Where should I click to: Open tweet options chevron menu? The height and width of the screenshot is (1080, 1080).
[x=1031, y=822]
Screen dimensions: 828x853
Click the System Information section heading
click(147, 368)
...
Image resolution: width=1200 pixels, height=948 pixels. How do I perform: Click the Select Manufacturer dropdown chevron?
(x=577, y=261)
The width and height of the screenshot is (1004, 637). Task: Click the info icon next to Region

(Directions) Please transcribe only the lines in the records above running from the line that has "Image resolution: width=1200" through the line that has "The width and", both included, exactly as they appear.

(Task solution)
Image resolution: width=1200 pixels, height=948 pixels. How do I perform: Click the Select Manufacturer dropdown chevron?
(x=577, y=261)
The width and height of the screenshot is (1004, 637). Task: Click the info icon next to Region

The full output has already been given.